Cleveland Plain Dealer: Nothing Predictable in Brown, DeWine Votes
By Stephen Koff
So much for political labels.
A Republican from Ohio — one who’s rated poorly by environmental groups — helped block a bill Wednesday that would have permitted oil exploration in the Arctic National Wildlife Refuge.
Yet a Democrat from Ohio — someone liked by environmentalists — had voted to open the refuge to drilling.
Not quite as extraordinary as that juxtaposition, both of these men — Republican U.S. Sen. Mike DeWine and Democratic U.S. House member Sherrod Brown — voted against budget cuts they say will harm the underprivileged. DeWine, the Republican, echoed those on the left when he said, “This bill, I think, hurts children.”

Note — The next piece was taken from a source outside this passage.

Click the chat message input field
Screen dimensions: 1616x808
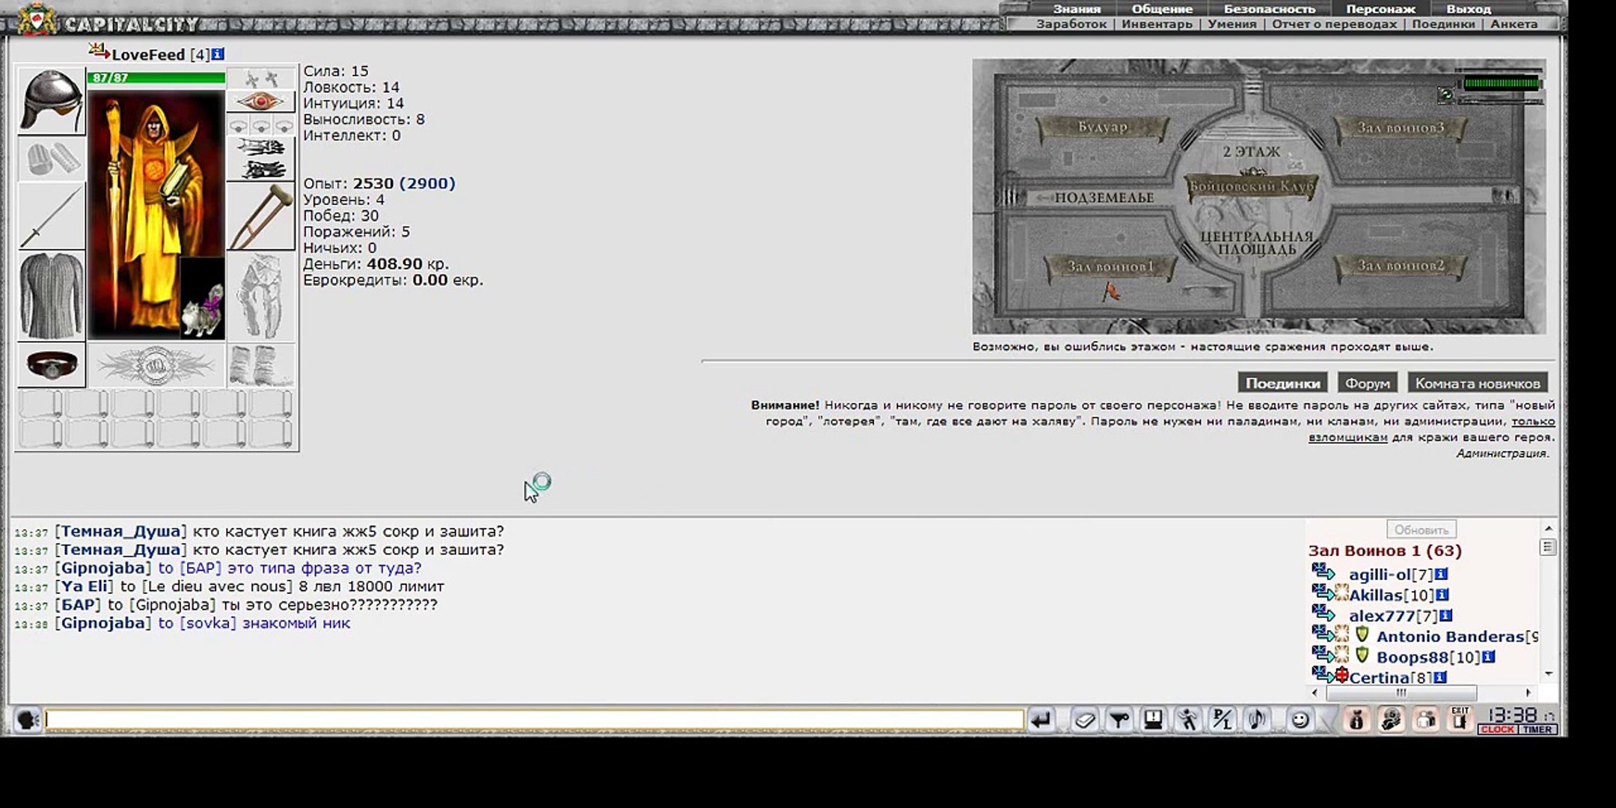coord(534,720)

The political tango of Capitol Hill always leaves room for fancy footwork and role reversal, but the coming election year puts votes by these potential political foes in a whole new context. DeWine, a two-term incumbent, is up for re-election and Brown, a seven-term representative from Avon, hopes to unseat him.
But first Brown must face Paul Hackett, the Cincinnati attorney and Marine reservist whose campaign is soaking up these strange alliances and votes. Hackett, like Brown and DeWine, would have voted against the budget bill, which cuts child support enforcement, foster care funding and student loans in an effort to trim future federal spending.
DeWine’s budget vote was among those that required Vice President Dick Cheney to come to the Senate chamber Wednesday and break the 50-50 tie.
The ANWR vote came next. DeWine joined senators who successfully used a procedural vote that will force removing ANWR from a military spending bill.
House members operate under different rules and had fewer choices — to either support ANWR as part of the military spending bill when it came up Monday, or vote down the whole bill.
“As much as I fought against oil drilling, I chose to give our troops a raise,” Brown said. He was forced to, he said, by the way Republicans linked the two matters.
Karl Frisch, Hackett’s spokesman, would not say how Hackett would have voted if he were in Brown’s shoes. But he said, “There’s a matter of principle. You’ve got to stand tall and stand against those things.”
Brown, asked why he didn’t make a protest vote against the military-ANWR bill, said, “I don’t do protest votes when soldiers’ lives are at stake.”
In 2003, Brown voted against providing $87 billion for troop funding. He said that bill was different.
He opposed the 2003 bill, he said, because the Pentagon failed to provide safe armor and refused to hold politically connected contractors accountable for shoddy work and improper billing. He subsequently voted for other troop support, including a 2004 measure to provide better armor for soldiers in Iraq.
As for DeWine, environmental groups praised the ANWR vote Wednesday. But it’s hardly a coup for the Republican.
The League of Conservation Voters gave DeWine a ranking of 12, on a scale of 1 to 100, for his work in the 2003-04 Congress, even with his sponsorship of Great Lakes cleanup projects. Brown got a score of 94.
DeWine says his opposition to abortion hurts him with environmentalists who view it as a form of population control. The ratings are based on broad-based issues, some environmental, some budgetary that affect environmental programs, and some judicial, such as federal appeal court nominees nominees.
That’s another reason why this week’s votes may not matter by next year’s primary or general elections.